G&H How should patients be monitored when receiving methotrexate?
JR Because of the potential liver and bone marrow effects, it is recommended that patients on methotrexate have their blood tested at baseline and at weeks 2, 4, and 8; subsequently, doctors should look at complete blood counts, liver chemistries, albumin, and kidney function every 3 months.
An interesting question is whether transient elastography should be part of the monitoring process to noninvasively assess a patient’s liver, especially when he or she stays on methotrexate for many years. There are studies currently underway looking at this issue. Liver biopsy is not recommended because the risk-benefit ratio is not favorable due to the rarity of seeing liver fibrosis without a change in liver chemistries with this drug.
G&H Where does this drug currently fit in the IBD treatment armamentarium?
JR There are several clinical scenarios for the use of methotrexate in IBD. In an era of cost containment, it is worthwhile to remember that methotrexate is exceedingly less expensive than other treatment options such as biologic therapy. The onset of action of methotrexate can be a little slower, so if the drug is going to be used for induction in more symptomatic patients, it may be wise to include a course of corticosteroids as a bridge to methotrexate maintenance therapy. This is an approach that I have used effectively, especially in patients with mild to moderate, noncomplicated, purely inflammatory cases of Crohn’s disease. As in all IBD patients, ongoing disease monitoring includes clinical assessment as well as reaching treat-to-target measures of bowel healing. If these goals are not achieved, an anti-TNF agent can then be added in combination with methotrexate, or therapy can be changed to a biologic with a different mechanism of action. With regard to anti-TNF combination therapy, it remains to be seen whether that strategy is better than just anti-TNF monotherapy optimized with therapeutic drug monitoring. This will be an ongoing debate until more data are available.
G&H How common is the use of methotrexate at the current time?
JR It is being used, but I do not think nearly as much as thiopurines for adult IBD. Pediatric gastroenterologists in the United States have moved away from thiopurine therapy significantly due to concerns over HSTCL. Perhaps methotrexate’s most common use currently is as a concomitant immunomodulator with anti-TNF therapy.
G&H Do you foresee methotrexate continuing to have a role in IBD management in the future?

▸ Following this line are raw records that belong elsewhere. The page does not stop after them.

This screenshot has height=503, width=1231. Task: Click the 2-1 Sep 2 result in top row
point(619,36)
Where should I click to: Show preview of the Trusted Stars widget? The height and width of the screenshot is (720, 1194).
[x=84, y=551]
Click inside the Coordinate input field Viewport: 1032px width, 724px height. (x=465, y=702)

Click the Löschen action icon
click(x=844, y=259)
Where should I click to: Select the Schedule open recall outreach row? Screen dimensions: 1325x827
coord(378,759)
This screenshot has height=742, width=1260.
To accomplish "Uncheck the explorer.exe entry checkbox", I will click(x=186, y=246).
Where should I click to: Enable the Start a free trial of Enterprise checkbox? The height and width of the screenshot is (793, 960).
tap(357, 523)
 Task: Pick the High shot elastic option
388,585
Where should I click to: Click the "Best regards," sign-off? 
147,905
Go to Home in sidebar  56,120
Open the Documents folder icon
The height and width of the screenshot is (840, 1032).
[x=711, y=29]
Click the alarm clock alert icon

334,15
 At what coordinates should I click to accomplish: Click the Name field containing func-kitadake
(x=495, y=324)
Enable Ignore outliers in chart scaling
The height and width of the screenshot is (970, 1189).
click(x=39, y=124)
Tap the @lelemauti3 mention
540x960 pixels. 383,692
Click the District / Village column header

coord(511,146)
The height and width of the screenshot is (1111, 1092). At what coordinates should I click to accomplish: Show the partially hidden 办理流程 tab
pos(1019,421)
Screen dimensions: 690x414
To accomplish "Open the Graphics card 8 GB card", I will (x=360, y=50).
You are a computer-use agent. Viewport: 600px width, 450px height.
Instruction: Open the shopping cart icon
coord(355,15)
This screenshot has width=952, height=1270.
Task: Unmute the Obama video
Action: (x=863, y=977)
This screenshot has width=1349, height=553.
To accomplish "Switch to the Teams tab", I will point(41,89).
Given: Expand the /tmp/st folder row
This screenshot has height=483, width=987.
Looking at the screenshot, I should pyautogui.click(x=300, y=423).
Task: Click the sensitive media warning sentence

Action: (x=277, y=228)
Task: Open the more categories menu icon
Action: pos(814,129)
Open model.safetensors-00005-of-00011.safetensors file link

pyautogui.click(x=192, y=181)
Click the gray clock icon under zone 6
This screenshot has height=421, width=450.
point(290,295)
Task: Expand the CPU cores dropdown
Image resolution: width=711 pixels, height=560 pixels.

JR I think so, although there are a number of new agents in the pipeline, including small molecules and other biologics. The role of concomitant immunomodulators is well established in anti-TNF therapy. The role of combination therapy is less clear for biologics that have different mechanisms of action.
G&H What are the next steps in research in this area?
JR In this era of therapeutic drug monitoring, it may seem surprising that serum levels of methotrexate are not being measured. However, such levels are not clinically informative. There is conflicting literature on the utility of measuring levels of methotrexate polyglutamates, products that are formed when methotrexate is brought intracellularly. It remains to be seen whether monitoring methotrexate polyglutamate levels is clinically helpful in managing IBD, as it would be useful to have a drug monitoring test for methotrexate.
In addition, we need to better answer the question of subcutaneous vs oral administration in both induction and maintenance as well as the question of whether methotrexate in combination with anti-TNF therapy is superior to optimized anti-TNF monotherapy. Finally, we have solid data on methotrexate therapy and clinical improvement in both adult and pediatric Crohn’s disease, but we need more robust evidence that methotrexate monotherapy provides bowel healing and changes the natural history of the disease.
Dr Rosh has received grant/research funding from AbbVie and Janssen, and has served as a consultant for AbbVie, Celgene, Janssen, Lilly, and Pfizer.